Alexandre Varlamov was born to the poor family of a minor official in Moscow. From his youth he was interested in music and toaught himself to play the violin. From the age of 10 until he was 18, the future composer was trained in the Petersburg Court Choir under the direction of the well-known composer Bortnyansky. The young Varlamov demonstrated an excellent voice and exceptional musicality. During these years he also learned to play the guitar, piano and violoncello.

In 1819 Varlamov received the post of chorus director to the Russian Embassy church in Holland. In Holland and Belgium he became acquainted with Italian and French opera, attended concerts of classical music, and took part in concerts as singer and guitarist.

In 1823 Varlamov returned to Russia and has settled in St. Petersburg, where he began work as a teacher of singing at a theatrical school, and later in 1829 in Court Capella. In St. Petersburg ,Varlamov got to know with Glinka. His first compositions appeared at the end of 1820's.

In 1832 he moved to Moscow, where he soon received a post as composer of music to the imperial theatres. In 1833 Alexandre Varlamov published his first collection of vocal works, "The Musical album". This collection included Russian songs on verses by the poet-actor Nikolay Tsigankov, from which a romance "The Red dress" became very popular. In the subsequent 10 years of his time in Moscow there were issued about hundred romances by this composer. At this time he also wrote much music for dramatic performances, but it has not survived. Varlamov was known also as a singer, and can be considered as one of the first outstanding chamber singers in Russia.

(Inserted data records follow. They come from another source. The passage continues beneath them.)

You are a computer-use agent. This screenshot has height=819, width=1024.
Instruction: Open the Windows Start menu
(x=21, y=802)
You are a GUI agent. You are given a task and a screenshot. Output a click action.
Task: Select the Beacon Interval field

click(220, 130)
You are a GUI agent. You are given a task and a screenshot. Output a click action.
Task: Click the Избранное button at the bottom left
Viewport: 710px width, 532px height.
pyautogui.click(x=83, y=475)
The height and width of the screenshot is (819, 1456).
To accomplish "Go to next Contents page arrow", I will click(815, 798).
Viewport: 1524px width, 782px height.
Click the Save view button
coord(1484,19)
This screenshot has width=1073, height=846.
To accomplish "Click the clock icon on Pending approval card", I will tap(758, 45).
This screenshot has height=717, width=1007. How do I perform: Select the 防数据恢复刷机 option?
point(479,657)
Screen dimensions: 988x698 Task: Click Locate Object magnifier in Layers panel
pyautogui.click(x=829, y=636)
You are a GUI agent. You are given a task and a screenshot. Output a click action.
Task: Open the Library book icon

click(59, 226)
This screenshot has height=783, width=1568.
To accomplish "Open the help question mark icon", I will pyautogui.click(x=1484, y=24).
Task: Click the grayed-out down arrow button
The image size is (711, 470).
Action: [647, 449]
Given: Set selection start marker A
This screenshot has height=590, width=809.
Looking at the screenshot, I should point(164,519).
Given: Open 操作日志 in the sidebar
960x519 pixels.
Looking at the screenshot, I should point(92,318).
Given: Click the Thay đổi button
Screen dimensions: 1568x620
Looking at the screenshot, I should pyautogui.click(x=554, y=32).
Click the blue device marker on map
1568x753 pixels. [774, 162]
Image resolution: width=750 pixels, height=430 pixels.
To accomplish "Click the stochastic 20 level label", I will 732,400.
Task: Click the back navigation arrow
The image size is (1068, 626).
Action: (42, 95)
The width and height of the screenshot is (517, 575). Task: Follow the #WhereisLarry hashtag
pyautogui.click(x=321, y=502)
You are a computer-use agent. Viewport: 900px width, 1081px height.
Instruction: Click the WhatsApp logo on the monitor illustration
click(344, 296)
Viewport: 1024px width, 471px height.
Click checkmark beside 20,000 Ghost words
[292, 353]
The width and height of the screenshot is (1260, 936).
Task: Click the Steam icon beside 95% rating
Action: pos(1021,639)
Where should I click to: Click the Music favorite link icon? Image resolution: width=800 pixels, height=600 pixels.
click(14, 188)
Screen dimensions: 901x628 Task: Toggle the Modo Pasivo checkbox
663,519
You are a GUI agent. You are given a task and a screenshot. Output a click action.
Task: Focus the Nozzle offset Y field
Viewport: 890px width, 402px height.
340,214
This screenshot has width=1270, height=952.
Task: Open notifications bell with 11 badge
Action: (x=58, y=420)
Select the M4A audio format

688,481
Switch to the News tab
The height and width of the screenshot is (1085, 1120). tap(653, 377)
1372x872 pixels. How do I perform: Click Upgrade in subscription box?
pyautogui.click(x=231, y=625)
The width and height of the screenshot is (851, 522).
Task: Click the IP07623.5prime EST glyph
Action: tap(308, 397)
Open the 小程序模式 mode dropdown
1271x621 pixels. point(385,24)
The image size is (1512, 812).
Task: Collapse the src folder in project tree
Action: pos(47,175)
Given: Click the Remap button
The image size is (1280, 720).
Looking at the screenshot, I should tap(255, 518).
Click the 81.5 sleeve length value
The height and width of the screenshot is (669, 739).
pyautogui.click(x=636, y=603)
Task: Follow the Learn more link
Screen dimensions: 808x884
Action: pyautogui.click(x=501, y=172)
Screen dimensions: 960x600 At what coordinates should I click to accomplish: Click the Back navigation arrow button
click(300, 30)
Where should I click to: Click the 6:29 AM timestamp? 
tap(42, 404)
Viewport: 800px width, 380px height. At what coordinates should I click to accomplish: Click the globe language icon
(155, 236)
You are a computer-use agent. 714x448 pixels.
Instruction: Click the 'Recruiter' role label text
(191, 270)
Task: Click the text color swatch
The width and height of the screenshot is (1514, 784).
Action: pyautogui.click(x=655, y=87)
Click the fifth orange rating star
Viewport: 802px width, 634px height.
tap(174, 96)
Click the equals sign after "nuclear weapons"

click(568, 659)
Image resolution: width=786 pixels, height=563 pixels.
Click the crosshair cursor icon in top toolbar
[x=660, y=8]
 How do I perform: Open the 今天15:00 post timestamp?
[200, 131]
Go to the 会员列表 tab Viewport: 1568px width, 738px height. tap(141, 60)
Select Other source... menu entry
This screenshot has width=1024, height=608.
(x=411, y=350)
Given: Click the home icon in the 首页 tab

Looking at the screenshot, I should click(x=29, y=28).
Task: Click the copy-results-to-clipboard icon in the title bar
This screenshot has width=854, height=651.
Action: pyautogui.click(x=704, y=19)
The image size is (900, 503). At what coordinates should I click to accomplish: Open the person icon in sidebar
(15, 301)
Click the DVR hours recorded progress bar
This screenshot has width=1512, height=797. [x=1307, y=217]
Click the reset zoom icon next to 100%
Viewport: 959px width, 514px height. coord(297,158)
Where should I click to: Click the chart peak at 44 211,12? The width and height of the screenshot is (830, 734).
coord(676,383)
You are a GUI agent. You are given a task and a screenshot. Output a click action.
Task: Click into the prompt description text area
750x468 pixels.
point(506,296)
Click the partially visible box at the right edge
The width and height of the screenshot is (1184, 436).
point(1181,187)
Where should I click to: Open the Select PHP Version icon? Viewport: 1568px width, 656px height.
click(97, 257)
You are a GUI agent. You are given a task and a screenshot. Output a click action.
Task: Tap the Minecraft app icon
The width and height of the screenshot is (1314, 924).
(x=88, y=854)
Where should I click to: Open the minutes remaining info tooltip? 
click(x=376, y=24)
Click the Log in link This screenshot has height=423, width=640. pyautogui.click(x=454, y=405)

Alexandre Varlamov was also one of the most famous vocal teachers. In 1840 he issued his book "School of Singing" - the first large work about the teaching of vocal technique in Russia.

In 1845 Varlamov moved to St. Petersburg, where he lived on only a small pension. In the last years of his life he worked on a range of Russian national songs, of which 43 were published in the collection "The Russian Singer" in 1848.

In 1848 Alexandre Varlamov died of a tuberculosis of a throat, having composed about 200 works for for one, two and three voices.